Ridgway looked for a restaurant space on both sides of the Delaware River, and last November fell in love with an 1860 clapboard house in Columbus that was once a country store and more recently a popular brunch site but was vacant and in disrepair. He turned the space into his own kind of routier and a home for PorcSalt. From a 1936 glass-and-porcelain cooler at the front of the restaurant, the charcuterie he and Mitchell make is sold for takeout only. (He told me he will eventually put a charcuterie plate on the menu, but didn’t at first because, “I didn’t want to be thought of as an all-pork restaurant.”)
Far from the classic brigade Ridgway was trained in, he and Mitchell do all the prep and cooking at the Pass themselves. The restaurant is named for the stainless-steel counter where the servers pick up the dishes as the cooks finish them. Every restaurant has one. It’s totally utilitarian, the pass, but also the only place where the back of the house and the front of the house interact once service begins.
“I want people to have fun,” Ridgway said of his pick-three, one-price menu. The weekly reboot of ingredients, he added, “pushes us to stay fresh.” Delivering this high-wire act with top-quality ingredients at an attractive price can be a zero-sum game. With a superb fish like the sockeye salmon costing him $15 a pound, “sometimes the portions are smaller,” Ridgway admitted. “We don’t want to pass on the price to our customers.”
That salmon, poached in white wine and saffron and served with shelling beans, was marvelous even apart from its tour-de-force topping—its skin, fried to an irresistible crisp, placed on top like a long cracker. Equally delicious were hake tempura and porgy en papillote, the latter a small, delicate fillet cooked in parchment with ginger, leeks and carrots, enhanced by a tableside pour of an anchovy, butter and lime sauce. Rich, eggy house-made agnolotti filled with potato and mascarpone were memorably topped with clams cooked in white wine and butter. Skirt steak marinated in soy and oyster sauce came to the table perfectly charred and topped with a sprightly mint chimichurri.
Not everything works. Peking-style squab—brined, quick fried and roasted—came out rubbery. A dish listed simply as “lobster consomme” turned out to be a cold gelée, which I found off-putting, but its greatest sin was a near absence of lobster flavor. House-made fusilli with chopped kale had too little kale and too little sauce, a simple reduction of garlic, lemon, chicken stock and butter.

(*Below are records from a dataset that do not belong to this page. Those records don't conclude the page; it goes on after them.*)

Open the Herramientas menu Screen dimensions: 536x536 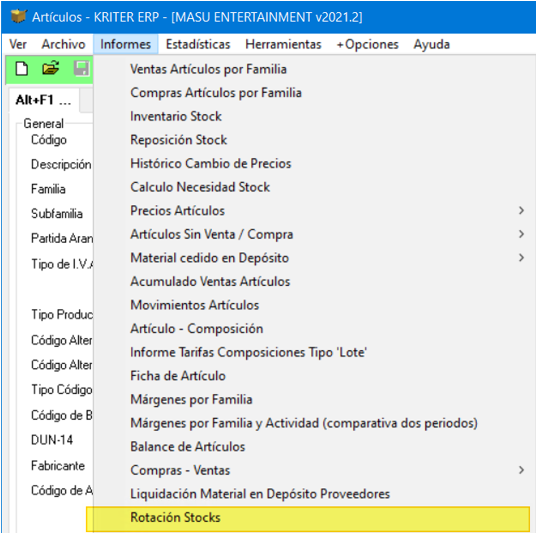point(283,44)
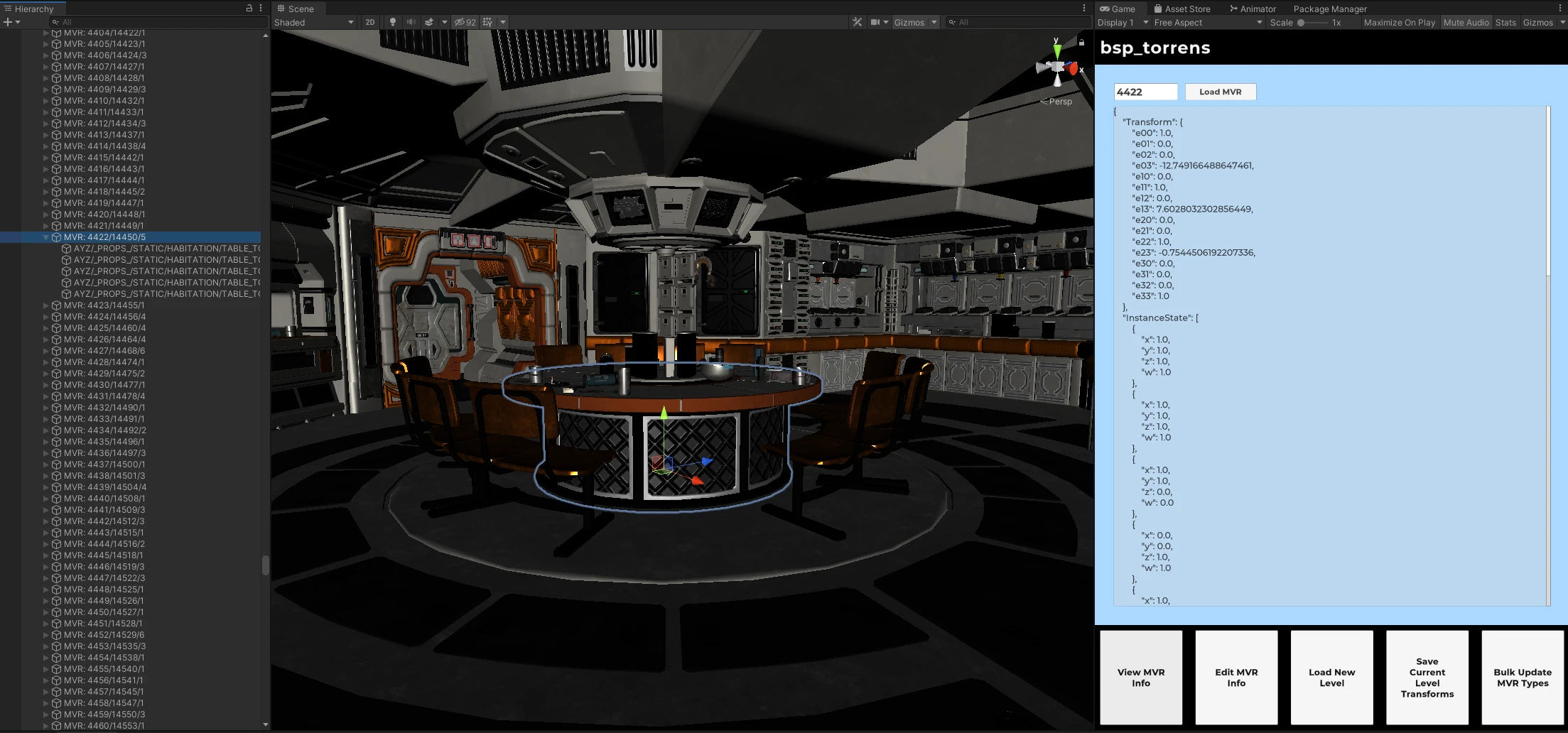Toggle Mute Audio in Game view
Viewport: 1568px width, 733px height.
click(x=1466, y=22)
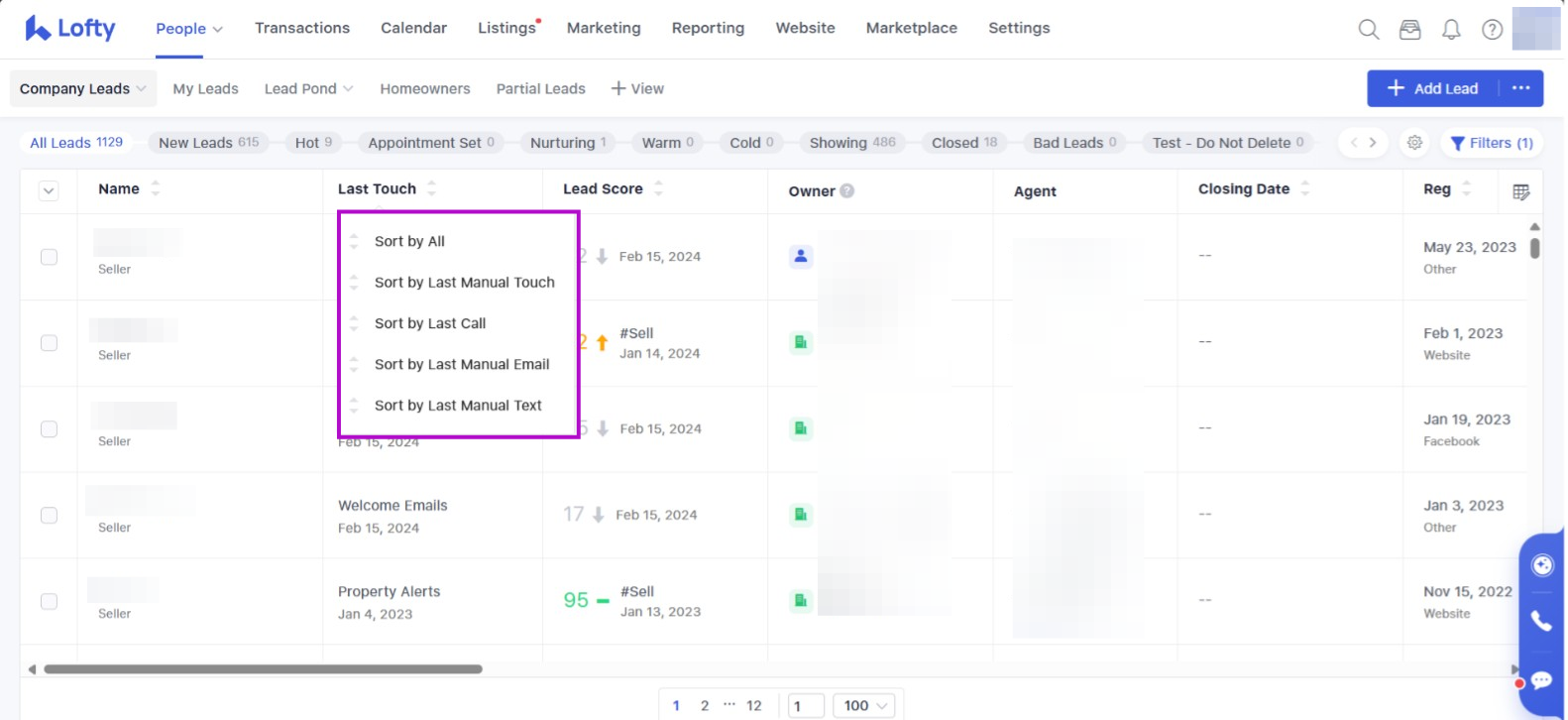The image size is (1568, 720).
Task: Open the table column customization icon
Action: tap(1520, 191)
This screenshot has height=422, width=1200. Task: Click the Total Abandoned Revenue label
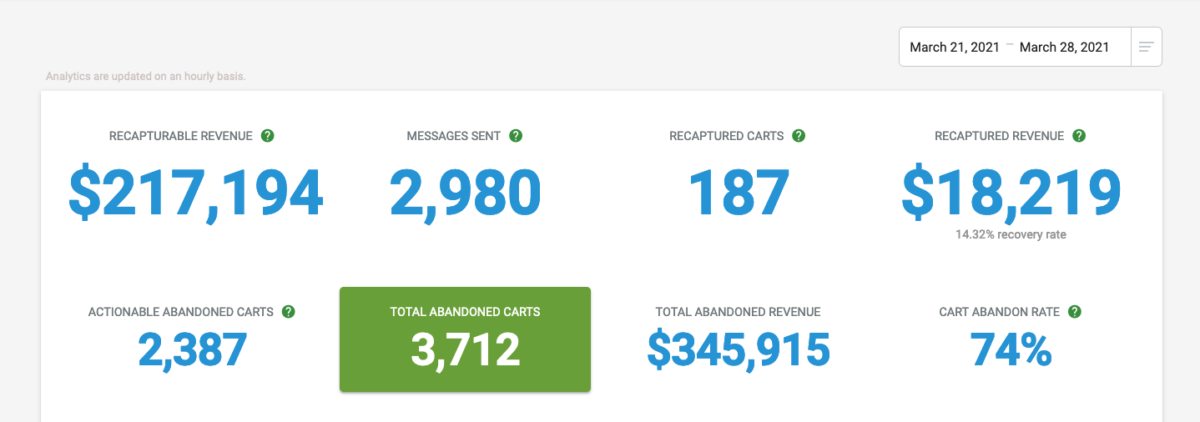point(738,312)
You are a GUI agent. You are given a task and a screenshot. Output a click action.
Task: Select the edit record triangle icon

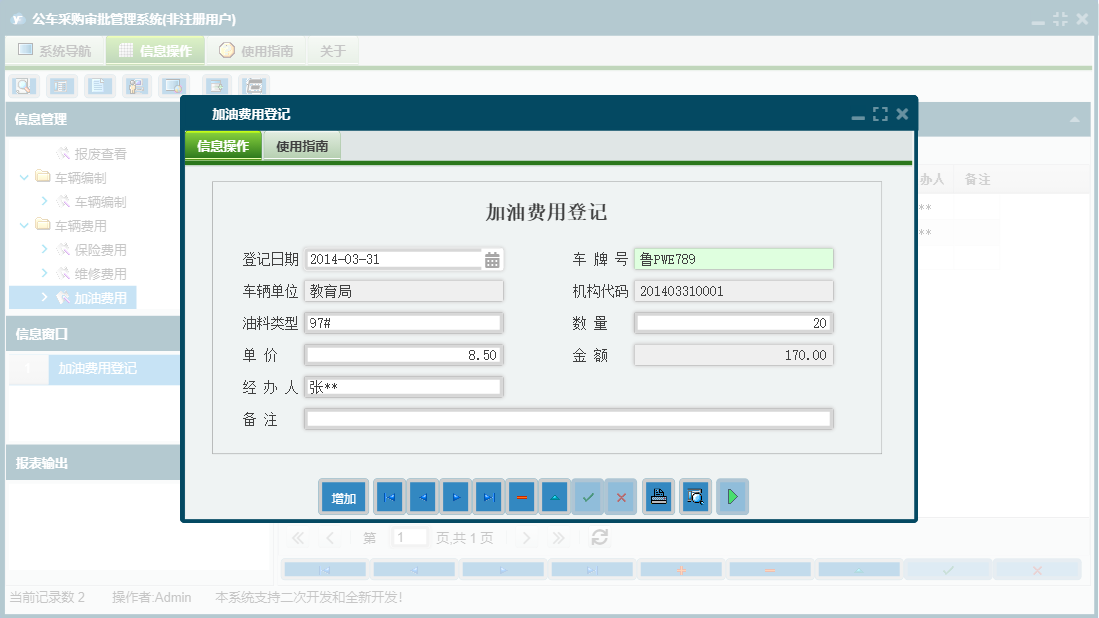click(x=553, y=496)
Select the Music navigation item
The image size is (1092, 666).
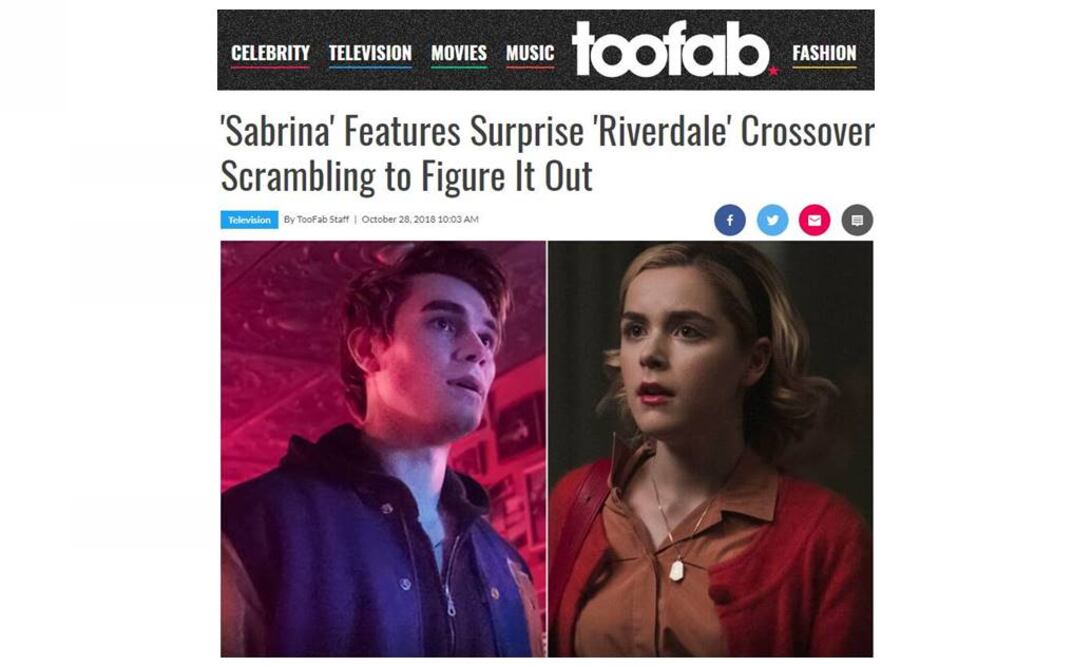click(530, 54)
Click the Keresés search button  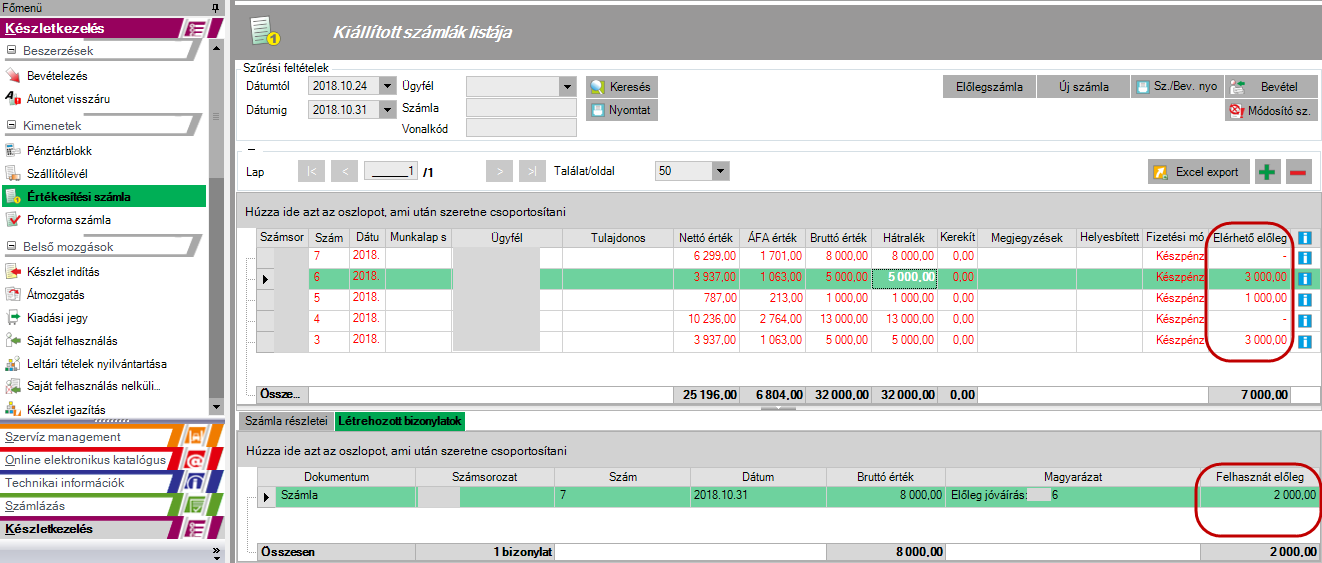coord(621,87)
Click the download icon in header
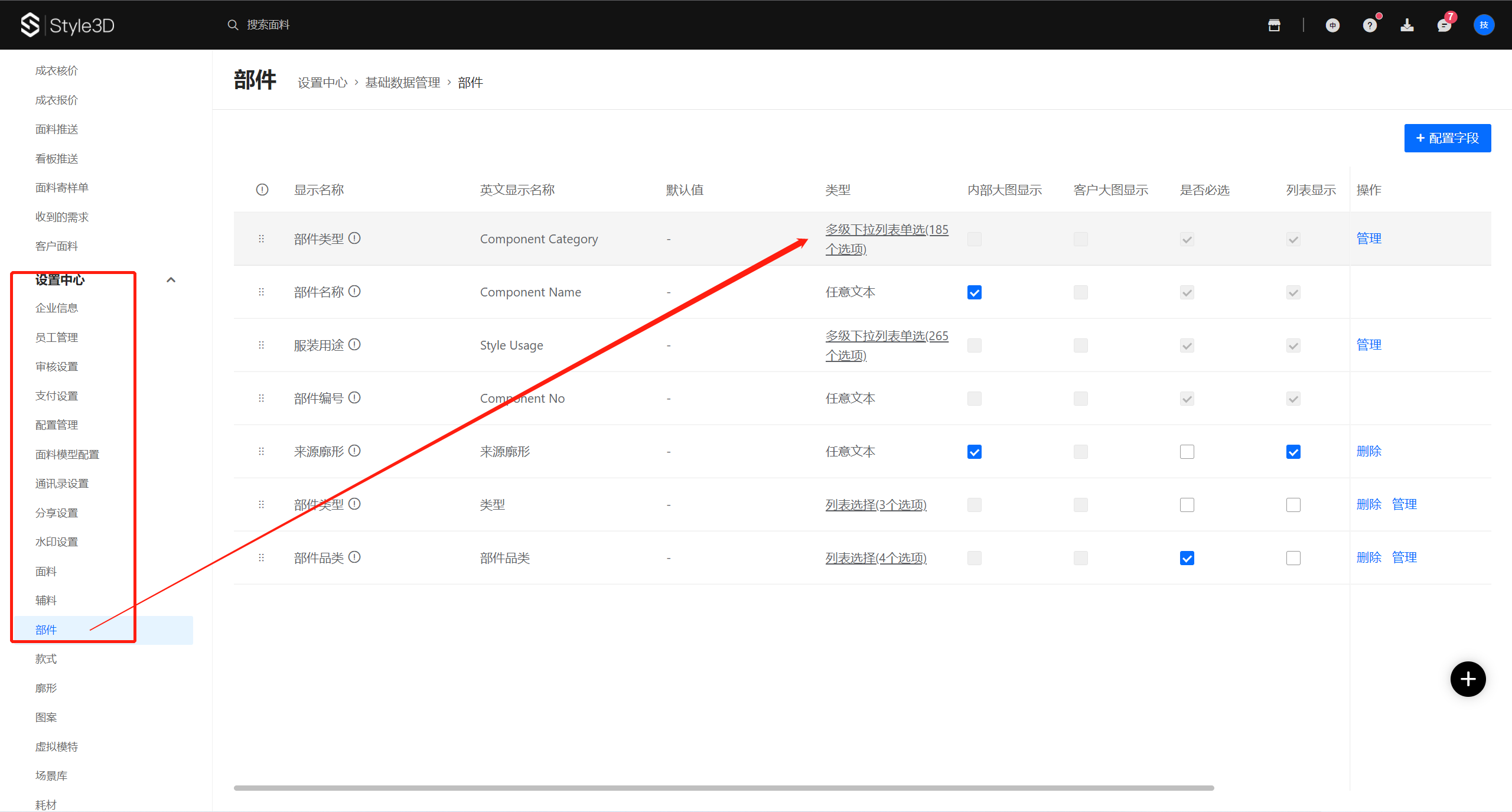 click(1407, 25)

Ridgway’s passion for French tradition is most evident in his desserts. The cookie-like, almond-flour crust of a Burgundian sugar tarte held up beneath a luxurious cream filling. What the minimalist menu called “fried pastry cream blueberry jam” turned out to be the best jelly donut you’ll ever taste. The filling, encased in pastry dough, is deep-fried, sprinkled with powdered sugar, topped with house-made blueberry preserves and served hot. A decadent éclair filled with chocolate-coffee pastry cream was topped with a wonderful Nutella-enhanced chocolate ganache.
Don’t overlook the chance to end with cheese. There will be just one, usually from a local producer like Bobolink, but a server presents it on a cart, cuts a generous wedge and a crusty slice of excellent bread, and sets them down with one of Ridgway’s transformative chutneys or honey from his father’s hives. That may not be fine dining, but it’s pretty darn fine.